Please know I will be thinking of you guys and please keep us updated
I was just talking to my u/s tech about this type of things. She said they are finding soo many more things because of the technology. And a lot of them were always there we just couldn't see them. It's nice to have the reassurance of follow up tests or the advanced notice if something is genetically wrong but it's rough on the parents either way. She told me all this before we started the u/s just to calm me a little in case we found a marker.
Love and Prayers.
I can't tell you girls how much your responses mean to me. I really appreciate all of the stories and words of encouragement.
DH and I have a little time to evaluate our options as far as the next steps we take with testing... I guess we have to ask for guidance to help us make the right decision.
I will keep you all posted. Thanks again!
we found out almost 2 weeks ago that we are having a girl as well! she also has clubbed feet and enlarged ventricles in her brain... each on their own being not a big deal, but combined make them think there may be a chromosomal abnormality... we've been to a genetic counselor and have a follow-up ultrasound next tuesday, and an mri 10 days later... i honestly know how you are feeling... i haven't cried in a couple of days but it wouldn't take much to bring me back there...
the only advice i can give is to feel how you want to feel... none of it is wrong... i have a very positive husband and family as well but i got tired of hearing "everything will be fine" because, well, they just can't know that... i've tried to find a happy medium of being positive and hopeful, but being concerned enough to not just assume everything will be fine (i don't know if that will make sense to anyone else)...
good luck, and stay busy!
We also had two soft markers for a chromosomal issue (different ones), and we were terrified. We waited 3 weeks to have a second u/s, and when they were still there, we decided on the amnio. I am 100% certain it was the right decision. It was super fast and easy, and virtually painless, and they got us our answer within 3 days.... all clear.
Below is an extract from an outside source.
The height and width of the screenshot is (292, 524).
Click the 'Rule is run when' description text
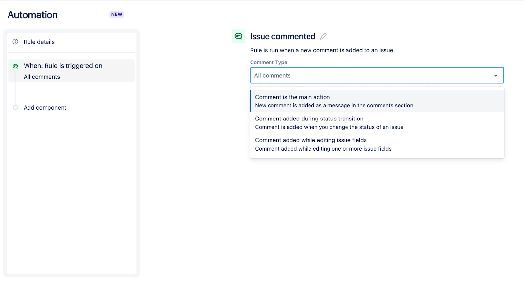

The amnio is much less scary in real life. They use an u/s to see where the baby is, and go in on the opposite side. I didn't even feel the needle, just had mild cramping the next two days. I could watch the whole time on the screen, and see the needle was far away from LO.
We had a perinatalogist (specialize in high risk pregnancies) whose miscarriage rate was closer to 1/1000 than the typically 1/200. Either way, our risk of a chromosomal problem was way larger than our risk from the amnio. After 3 weeks of terror, it was absolutely worth the peace of mind.
I'm going to make an AWESOME big brother.
First, Congrats on the little girl!
Second, I just found out today when my OB went over the ultrasound that my LO has an echogenic focus as well. She referred me to a Peri to get a better look. My LO also has a choroid plexus cyst on her brain, but I was told this will likely dissolve. I'll have another u/s in 10 weeks to see if its gone. I had AFP testing at 16 weeks (it was negative), so she doesn't think it's anything to be alarmed with. I hope everything turns out okay for your LO.